Render as a numbered list everything from the line containing "so click(x=410, y=215)." down to the line containing "center [337, 807].", with blank lines left out. Include only these lines.
━━━━
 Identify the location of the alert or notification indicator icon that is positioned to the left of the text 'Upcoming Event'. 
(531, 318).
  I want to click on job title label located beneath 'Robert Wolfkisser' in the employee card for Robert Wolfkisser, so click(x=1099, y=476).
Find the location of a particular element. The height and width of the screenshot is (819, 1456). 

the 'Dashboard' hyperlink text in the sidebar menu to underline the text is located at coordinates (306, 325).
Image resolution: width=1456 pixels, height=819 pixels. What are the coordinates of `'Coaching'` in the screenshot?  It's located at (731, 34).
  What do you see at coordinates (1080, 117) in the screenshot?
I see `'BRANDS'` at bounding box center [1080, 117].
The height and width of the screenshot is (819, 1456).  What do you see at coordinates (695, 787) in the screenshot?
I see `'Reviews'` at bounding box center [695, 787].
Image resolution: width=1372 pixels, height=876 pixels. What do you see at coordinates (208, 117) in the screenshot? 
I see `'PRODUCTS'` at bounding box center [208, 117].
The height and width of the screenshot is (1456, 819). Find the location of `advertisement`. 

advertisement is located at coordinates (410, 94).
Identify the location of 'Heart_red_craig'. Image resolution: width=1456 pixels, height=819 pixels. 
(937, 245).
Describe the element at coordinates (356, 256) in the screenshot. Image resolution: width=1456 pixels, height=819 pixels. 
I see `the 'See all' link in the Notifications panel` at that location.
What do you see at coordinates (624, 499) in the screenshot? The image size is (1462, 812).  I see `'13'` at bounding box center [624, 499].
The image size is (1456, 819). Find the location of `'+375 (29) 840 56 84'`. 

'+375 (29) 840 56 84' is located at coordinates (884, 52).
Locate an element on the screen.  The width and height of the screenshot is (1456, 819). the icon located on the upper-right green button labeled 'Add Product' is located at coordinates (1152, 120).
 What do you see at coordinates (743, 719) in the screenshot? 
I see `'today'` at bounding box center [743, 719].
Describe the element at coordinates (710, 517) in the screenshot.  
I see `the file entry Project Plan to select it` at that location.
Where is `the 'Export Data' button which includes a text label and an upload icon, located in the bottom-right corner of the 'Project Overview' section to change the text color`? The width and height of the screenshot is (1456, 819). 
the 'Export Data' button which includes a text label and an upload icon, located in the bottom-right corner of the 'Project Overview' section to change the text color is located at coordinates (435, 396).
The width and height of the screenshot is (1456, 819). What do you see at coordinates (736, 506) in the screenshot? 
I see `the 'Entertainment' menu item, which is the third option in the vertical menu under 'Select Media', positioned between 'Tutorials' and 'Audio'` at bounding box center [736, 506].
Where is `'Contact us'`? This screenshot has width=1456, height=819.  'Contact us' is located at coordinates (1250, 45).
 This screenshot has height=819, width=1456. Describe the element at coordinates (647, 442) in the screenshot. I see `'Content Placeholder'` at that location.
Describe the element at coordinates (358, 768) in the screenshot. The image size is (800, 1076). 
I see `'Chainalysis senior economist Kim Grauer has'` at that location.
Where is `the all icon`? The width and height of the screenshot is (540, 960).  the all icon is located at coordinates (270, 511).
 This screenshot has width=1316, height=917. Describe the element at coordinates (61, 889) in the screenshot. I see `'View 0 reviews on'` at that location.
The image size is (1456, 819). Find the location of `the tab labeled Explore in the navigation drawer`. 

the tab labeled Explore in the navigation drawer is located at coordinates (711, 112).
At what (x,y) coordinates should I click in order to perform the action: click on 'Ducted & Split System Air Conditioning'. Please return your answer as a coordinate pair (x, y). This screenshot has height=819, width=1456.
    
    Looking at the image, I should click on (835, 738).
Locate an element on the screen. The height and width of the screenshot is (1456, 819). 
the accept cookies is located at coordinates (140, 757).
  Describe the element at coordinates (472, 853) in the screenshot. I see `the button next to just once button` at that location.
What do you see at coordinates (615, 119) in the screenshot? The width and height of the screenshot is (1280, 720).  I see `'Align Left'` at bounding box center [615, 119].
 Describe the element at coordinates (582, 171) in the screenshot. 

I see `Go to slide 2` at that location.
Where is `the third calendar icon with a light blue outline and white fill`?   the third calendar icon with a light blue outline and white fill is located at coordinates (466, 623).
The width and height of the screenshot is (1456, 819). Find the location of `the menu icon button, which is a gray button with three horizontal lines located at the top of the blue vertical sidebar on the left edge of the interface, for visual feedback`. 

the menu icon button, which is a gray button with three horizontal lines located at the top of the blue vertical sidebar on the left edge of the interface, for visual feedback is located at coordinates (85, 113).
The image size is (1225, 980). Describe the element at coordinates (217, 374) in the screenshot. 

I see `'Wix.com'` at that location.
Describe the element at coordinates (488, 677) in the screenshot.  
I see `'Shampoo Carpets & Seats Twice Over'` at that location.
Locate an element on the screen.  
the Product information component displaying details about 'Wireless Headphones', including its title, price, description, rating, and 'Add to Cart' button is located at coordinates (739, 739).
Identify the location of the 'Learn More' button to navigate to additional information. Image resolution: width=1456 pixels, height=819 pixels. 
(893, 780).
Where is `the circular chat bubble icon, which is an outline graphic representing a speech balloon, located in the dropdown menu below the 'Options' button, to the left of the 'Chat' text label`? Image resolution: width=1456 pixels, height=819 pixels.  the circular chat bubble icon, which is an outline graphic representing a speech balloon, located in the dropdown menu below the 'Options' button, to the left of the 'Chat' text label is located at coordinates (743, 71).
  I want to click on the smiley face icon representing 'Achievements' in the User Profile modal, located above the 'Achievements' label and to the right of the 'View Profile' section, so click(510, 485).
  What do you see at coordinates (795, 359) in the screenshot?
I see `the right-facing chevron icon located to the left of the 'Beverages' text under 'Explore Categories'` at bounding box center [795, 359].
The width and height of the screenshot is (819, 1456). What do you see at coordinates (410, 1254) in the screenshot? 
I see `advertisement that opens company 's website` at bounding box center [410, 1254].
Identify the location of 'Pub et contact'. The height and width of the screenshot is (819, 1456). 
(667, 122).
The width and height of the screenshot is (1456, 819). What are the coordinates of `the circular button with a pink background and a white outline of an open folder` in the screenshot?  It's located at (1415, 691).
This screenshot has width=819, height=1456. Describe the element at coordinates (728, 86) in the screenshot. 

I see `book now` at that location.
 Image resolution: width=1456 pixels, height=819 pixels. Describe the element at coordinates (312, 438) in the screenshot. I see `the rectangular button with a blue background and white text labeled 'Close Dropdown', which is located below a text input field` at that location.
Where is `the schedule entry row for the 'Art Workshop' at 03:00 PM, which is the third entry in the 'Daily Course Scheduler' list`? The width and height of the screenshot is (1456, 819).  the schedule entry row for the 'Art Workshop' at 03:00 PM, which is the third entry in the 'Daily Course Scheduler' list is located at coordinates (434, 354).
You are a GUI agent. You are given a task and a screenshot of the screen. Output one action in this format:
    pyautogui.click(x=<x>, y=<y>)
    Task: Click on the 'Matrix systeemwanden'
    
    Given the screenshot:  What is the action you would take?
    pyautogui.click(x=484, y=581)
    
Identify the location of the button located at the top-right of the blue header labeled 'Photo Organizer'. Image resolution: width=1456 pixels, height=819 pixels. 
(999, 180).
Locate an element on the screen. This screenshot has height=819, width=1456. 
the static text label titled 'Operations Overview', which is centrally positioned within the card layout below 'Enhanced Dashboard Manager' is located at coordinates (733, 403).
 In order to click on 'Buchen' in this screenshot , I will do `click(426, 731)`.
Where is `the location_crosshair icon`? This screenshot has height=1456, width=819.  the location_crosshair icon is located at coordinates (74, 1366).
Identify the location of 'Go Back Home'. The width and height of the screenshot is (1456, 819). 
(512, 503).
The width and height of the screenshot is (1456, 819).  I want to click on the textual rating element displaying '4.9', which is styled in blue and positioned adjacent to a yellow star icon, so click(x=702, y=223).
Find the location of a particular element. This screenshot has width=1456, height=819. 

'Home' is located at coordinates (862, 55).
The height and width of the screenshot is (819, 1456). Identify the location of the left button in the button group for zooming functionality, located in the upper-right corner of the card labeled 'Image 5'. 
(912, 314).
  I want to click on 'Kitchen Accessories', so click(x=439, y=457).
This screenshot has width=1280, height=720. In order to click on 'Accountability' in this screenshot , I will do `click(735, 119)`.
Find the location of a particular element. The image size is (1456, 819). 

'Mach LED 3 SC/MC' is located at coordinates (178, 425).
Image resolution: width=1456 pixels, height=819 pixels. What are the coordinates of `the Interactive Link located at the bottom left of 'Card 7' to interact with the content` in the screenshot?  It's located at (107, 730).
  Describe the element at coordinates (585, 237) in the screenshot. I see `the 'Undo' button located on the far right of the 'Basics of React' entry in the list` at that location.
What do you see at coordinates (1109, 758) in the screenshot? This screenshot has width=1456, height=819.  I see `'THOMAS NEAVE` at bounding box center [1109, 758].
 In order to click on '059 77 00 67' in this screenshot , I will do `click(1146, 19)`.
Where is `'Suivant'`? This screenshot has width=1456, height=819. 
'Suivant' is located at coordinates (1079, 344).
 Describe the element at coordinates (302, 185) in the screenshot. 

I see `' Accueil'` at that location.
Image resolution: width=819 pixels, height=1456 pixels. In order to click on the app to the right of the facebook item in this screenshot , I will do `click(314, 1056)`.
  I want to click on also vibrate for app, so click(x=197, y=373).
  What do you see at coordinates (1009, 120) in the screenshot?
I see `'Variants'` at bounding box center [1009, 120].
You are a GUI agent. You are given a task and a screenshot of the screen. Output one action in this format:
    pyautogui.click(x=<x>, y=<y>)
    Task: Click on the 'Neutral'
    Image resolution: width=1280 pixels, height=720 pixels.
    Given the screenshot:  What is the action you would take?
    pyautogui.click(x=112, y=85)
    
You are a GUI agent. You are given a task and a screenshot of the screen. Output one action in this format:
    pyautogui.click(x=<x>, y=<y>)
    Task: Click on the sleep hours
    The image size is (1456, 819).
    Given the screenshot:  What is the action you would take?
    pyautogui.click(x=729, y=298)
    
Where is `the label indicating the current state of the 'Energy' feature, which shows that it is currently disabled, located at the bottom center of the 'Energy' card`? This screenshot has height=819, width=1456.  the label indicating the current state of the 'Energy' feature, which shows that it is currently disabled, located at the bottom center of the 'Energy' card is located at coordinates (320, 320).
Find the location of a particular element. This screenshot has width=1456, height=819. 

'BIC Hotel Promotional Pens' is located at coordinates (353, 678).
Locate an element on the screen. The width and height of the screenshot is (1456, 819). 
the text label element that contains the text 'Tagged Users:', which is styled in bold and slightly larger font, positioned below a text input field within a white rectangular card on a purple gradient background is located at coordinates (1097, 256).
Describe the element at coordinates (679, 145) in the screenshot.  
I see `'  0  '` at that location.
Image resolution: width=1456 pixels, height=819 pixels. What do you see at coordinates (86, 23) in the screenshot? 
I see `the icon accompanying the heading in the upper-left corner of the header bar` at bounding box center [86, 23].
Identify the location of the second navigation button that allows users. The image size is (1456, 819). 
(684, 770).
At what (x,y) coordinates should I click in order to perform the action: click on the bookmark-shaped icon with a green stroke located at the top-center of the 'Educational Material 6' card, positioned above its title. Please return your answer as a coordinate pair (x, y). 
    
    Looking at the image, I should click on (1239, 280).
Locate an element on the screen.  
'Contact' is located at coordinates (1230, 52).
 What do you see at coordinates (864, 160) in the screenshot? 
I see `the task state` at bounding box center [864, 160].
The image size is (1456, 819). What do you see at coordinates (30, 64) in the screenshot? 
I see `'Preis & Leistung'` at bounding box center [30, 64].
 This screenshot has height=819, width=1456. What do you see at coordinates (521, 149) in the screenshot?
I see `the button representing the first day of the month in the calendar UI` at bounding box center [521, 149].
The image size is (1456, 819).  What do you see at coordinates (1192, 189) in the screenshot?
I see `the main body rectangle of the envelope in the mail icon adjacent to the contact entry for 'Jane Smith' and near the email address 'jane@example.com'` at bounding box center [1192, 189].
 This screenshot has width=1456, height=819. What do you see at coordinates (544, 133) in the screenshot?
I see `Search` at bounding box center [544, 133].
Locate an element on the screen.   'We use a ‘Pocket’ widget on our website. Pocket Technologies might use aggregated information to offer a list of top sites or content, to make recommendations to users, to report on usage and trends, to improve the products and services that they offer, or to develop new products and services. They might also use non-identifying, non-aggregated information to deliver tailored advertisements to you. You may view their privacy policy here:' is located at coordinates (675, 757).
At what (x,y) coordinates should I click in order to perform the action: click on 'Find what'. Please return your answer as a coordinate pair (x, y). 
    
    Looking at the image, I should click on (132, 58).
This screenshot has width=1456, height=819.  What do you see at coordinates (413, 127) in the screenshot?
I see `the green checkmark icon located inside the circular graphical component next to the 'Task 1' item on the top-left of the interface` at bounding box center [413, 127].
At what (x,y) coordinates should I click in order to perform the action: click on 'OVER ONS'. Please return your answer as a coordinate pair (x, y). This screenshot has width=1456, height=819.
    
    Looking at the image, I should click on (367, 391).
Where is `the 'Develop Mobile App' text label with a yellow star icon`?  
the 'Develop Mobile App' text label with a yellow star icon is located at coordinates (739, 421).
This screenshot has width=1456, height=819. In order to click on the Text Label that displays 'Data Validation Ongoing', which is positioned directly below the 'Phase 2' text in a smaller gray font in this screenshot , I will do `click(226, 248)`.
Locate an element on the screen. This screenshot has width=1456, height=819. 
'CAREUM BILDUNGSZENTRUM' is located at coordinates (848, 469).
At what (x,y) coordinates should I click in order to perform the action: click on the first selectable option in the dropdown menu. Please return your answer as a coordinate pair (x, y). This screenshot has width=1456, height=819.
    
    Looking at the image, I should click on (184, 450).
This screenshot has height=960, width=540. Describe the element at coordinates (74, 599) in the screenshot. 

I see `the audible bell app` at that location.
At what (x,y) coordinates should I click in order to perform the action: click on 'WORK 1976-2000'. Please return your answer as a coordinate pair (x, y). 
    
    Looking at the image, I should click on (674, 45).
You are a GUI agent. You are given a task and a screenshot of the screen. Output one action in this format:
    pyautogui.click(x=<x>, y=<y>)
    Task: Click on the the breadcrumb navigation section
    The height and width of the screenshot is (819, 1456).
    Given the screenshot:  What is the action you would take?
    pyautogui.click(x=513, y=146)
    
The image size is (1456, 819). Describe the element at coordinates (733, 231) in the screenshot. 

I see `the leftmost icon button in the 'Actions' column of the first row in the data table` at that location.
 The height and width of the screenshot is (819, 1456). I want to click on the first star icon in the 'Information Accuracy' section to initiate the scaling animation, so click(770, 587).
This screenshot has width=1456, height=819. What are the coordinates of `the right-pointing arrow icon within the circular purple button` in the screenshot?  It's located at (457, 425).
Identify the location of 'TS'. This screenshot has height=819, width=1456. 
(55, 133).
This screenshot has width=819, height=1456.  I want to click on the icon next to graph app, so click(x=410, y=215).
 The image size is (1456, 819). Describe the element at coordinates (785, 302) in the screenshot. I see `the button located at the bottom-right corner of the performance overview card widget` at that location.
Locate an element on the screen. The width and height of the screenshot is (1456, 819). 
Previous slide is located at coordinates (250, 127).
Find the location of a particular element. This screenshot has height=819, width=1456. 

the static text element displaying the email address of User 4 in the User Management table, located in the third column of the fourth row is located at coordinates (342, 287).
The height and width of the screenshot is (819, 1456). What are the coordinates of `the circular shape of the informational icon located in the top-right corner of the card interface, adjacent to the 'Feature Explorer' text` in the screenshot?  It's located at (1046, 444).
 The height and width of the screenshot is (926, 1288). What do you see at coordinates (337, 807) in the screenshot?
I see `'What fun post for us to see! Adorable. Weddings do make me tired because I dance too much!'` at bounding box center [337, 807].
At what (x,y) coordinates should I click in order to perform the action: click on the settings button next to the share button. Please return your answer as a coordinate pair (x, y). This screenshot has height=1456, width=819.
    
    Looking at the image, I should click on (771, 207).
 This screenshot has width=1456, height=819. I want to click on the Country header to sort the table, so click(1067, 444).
━━━━
> _ANSWER BELOW_:
1. This screenshot has width=819, height=1456.  I want to click on the icon next to graph app, so click(x=410, y=215).
2.  The image size is (1456, 819). Describe the element at coordinates (785, 302) in the screenshot. I see `the button located at the bottom-right corner of the performance overview card widget` at that location.
3. Locate an element on the screen. The width and height of the screenshot is (1456, 819). 
4. Previous slide is located at coordinates (250, 127).
5. Find the location of a particular element. This screenshot has height=819, width=1456. 
6. the static text element displaying the email address of User 4 in the User Management table, located in the third column of the fourth row is located at coordinates (342, 287).
7. The height and width of the screenshot is (819, 1456). What are the coordinates of `the circular shape of the informational icon located in the top-right corner of the card interface, adjacent to the 'Feature Explorer' text` in the screenshot?  It's located at (1046, 444).
8.  The height and width of the screenshot is (926, 1288). What do you see at coordinates (337, 807) in the screenshot?
9. I see `'What fun post for us to see! Adorable. Weddings do make me tired because I dance too much!'` at bounding box center [337, 807].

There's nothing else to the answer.